(Records from a collection)
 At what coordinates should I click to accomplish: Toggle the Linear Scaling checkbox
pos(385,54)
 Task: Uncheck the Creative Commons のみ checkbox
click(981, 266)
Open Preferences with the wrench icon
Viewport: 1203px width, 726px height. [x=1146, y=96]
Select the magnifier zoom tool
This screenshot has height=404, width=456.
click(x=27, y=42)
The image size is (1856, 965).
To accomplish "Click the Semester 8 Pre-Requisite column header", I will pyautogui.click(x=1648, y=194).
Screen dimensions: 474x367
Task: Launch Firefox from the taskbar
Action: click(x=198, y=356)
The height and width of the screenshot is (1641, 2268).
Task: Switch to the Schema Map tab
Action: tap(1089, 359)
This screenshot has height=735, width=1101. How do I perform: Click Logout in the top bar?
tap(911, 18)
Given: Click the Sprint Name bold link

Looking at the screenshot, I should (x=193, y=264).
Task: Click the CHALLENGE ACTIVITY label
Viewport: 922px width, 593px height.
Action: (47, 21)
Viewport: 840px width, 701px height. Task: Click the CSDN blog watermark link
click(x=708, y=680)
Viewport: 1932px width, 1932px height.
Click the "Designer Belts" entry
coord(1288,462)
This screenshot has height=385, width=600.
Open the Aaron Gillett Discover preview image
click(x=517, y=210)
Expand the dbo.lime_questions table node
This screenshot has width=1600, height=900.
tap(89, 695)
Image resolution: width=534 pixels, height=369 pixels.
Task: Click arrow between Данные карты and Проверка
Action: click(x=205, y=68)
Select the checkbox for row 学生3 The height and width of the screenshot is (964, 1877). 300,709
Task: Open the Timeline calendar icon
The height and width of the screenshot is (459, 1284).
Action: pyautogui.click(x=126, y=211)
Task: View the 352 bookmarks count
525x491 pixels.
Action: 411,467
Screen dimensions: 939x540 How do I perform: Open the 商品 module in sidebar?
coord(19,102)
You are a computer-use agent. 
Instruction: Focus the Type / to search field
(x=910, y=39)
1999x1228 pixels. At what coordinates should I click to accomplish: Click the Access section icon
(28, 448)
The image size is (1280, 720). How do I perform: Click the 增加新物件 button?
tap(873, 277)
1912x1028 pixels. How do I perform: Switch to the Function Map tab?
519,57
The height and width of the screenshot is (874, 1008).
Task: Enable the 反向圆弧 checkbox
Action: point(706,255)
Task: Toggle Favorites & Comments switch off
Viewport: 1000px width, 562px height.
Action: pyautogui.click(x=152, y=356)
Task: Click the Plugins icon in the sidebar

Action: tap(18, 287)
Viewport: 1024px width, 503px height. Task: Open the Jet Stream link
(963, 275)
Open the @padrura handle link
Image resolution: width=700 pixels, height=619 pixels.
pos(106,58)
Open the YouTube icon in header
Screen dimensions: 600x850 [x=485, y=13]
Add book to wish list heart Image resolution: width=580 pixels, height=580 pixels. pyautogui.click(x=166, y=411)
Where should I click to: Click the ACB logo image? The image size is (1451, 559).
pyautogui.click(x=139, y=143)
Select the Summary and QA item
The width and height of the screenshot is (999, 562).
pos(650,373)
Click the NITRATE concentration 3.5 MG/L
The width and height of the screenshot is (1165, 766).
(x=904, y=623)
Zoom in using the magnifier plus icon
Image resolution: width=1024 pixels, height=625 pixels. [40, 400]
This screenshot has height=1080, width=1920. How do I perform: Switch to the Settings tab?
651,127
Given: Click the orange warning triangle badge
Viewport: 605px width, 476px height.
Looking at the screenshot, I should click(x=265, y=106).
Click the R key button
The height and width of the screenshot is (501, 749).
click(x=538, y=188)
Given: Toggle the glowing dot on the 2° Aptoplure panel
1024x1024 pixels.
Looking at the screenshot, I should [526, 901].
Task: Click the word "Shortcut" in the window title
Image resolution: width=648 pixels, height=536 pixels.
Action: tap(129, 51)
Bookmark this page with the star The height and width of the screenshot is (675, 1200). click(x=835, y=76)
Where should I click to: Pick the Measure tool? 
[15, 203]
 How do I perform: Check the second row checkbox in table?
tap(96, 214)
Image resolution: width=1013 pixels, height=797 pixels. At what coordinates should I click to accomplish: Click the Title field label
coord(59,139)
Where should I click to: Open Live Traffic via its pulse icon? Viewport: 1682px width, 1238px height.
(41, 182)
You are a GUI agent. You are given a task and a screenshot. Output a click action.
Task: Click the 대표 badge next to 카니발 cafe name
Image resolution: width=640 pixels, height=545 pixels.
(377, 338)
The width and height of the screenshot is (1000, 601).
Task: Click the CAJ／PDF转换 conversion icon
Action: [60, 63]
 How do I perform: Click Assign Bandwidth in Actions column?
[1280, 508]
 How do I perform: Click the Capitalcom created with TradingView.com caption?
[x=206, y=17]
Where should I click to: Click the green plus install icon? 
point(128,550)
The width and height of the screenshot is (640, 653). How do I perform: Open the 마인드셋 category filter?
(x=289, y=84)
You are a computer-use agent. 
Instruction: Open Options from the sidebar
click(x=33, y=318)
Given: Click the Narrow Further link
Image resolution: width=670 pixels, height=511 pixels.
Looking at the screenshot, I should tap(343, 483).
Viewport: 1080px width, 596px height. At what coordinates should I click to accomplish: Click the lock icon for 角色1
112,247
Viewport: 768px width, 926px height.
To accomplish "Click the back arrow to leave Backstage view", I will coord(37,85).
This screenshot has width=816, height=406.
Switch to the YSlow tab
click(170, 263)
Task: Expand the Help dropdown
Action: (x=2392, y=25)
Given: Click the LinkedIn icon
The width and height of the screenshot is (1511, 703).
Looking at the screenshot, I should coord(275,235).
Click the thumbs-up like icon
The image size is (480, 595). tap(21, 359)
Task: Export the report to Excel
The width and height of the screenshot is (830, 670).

**Your assignment**
Could you retype exactly the lines above, starting at the line that contains "525x491 pixels." and ending at the line that contains "Select the Summary and QA item", and nothing more?

**Response to this task**
525x491 pixels.
Action: 411,467
Screen dimensions: 939x540 How do I perform: Open the 商品 module in sidebar?
coord(19,102)
You are a computer-use agent. 
Instruction: Focus the Type / to search field
(x=910, y=39)
1999x1228 pixels. At what coordinates should I click to accomplish: Click the Access section icon
(28, 448)
The image size is (1280, 720). How do I perform: Click the 增加新物件 button?
tap(873, 277)
1912x1028 pixels. How do I perform: Switch to the Function Map tab?
519,57
The height and width of the screenshot is (874, 1008).
Task: Enable the 反向圆弧 checkbox
Action: point(706,255)
Task: Toggle Favorites & Comments switch off
Viewport: 1000px width, 562px height.
Action: pyautogui.click(x=152, y=356)
Task: Click the Plugins icon in the sidebar

Action: tap(18, 287)
Viewport: 1024px width, 503px height. Task: Open the Jet Stream link
(963, 275)
Open the @padrura handle link
Image resolution: width=700 pixels, height=619 pixels.
pos(106,58)
Open the YouTube icon in header
Screen dimensions: 600x850 [x=485, y=13]
Add book to wish list heart Image resolution: width=580 pixels, height=580 pixels. pyautogui.click(x=166, y=411)
Where should I click to: Click the ACB logo image? The image size is (1451, 559).
pyautogui.click(x=139, y=143)
Select the Summary and QA item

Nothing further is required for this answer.